• _What you will do_
Please retype, word for word, the line containing "Viewport: 174px width, 115px height." and every line after it through the end of the records, leaving out all pictures.

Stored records

────────────────

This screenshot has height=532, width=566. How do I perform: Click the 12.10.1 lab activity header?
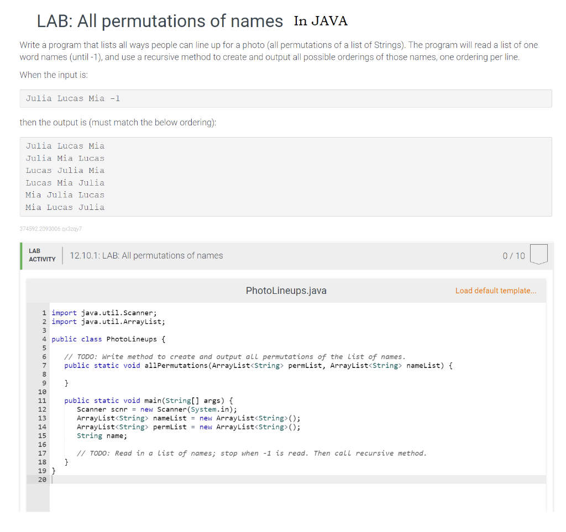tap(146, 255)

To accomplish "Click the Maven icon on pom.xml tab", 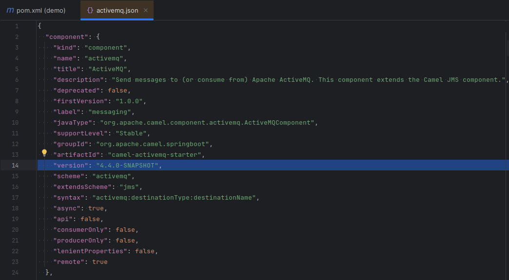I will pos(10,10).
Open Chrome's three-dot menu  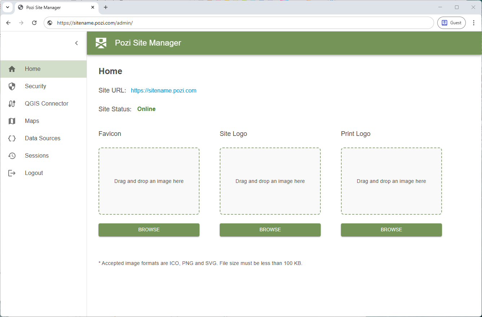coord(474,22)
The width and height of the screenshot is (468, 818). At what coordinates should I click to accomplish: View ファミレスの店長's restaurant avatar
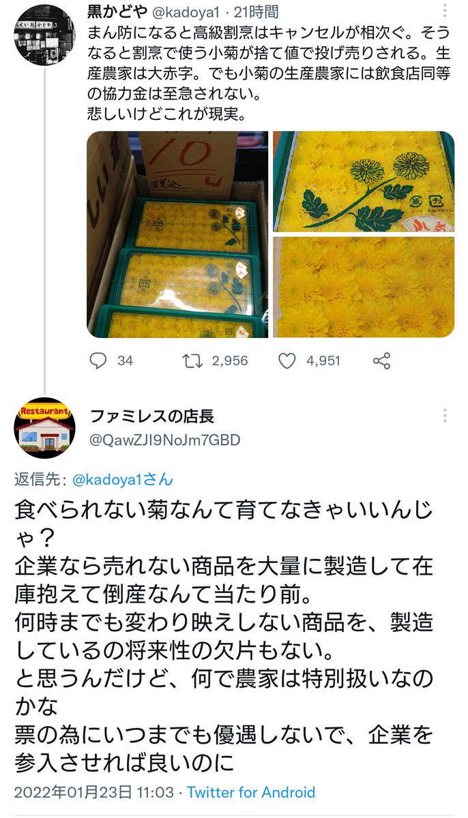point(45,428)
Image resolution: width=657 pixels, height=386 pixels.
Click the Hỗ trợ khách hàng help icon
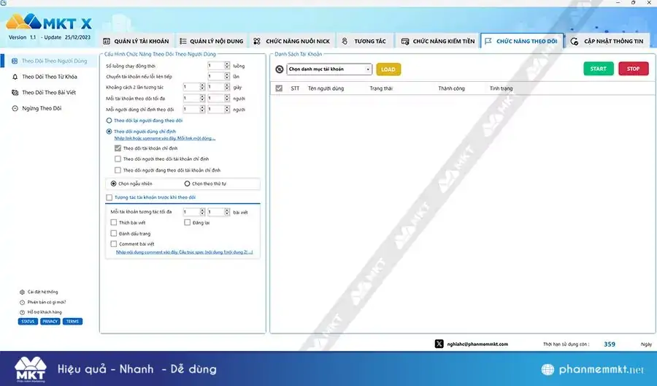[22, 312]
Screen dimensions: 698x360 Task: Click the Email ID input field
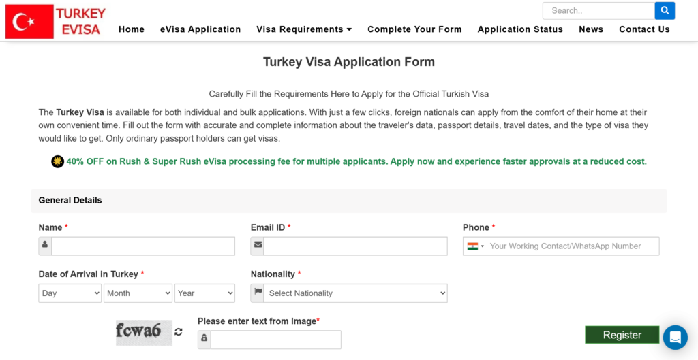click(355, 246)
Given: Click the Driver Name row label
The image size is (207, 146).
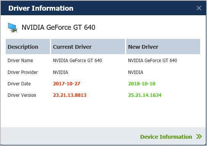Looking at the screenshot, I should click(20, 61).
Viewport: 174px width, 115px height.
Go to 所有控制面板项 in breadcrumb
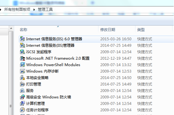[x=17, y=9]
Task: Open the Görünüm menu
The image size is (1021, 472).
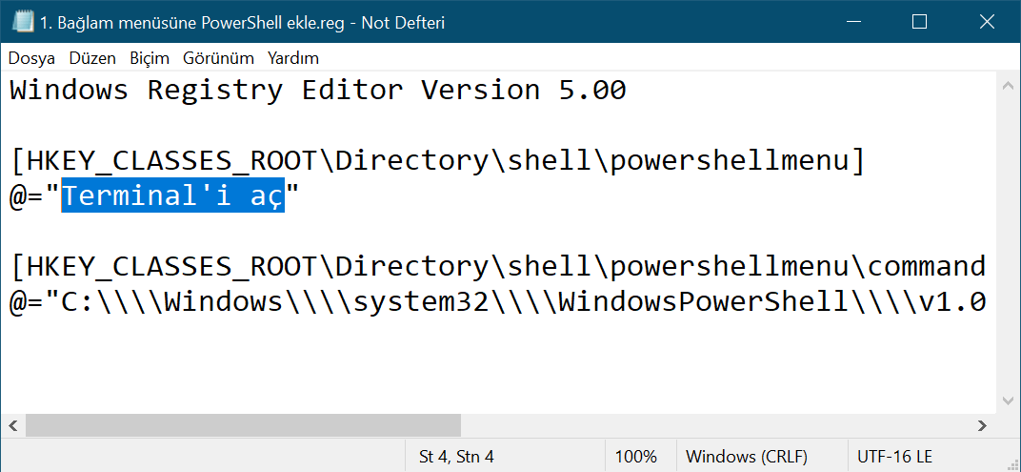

────────────────

• _Written response_
Viewport: 174px width, 115px height.
Go to 所有控制面板项 in breadcrumb
[x=17, y=9]
Task: Open the Görünüm menu
The image size is (1021, 472).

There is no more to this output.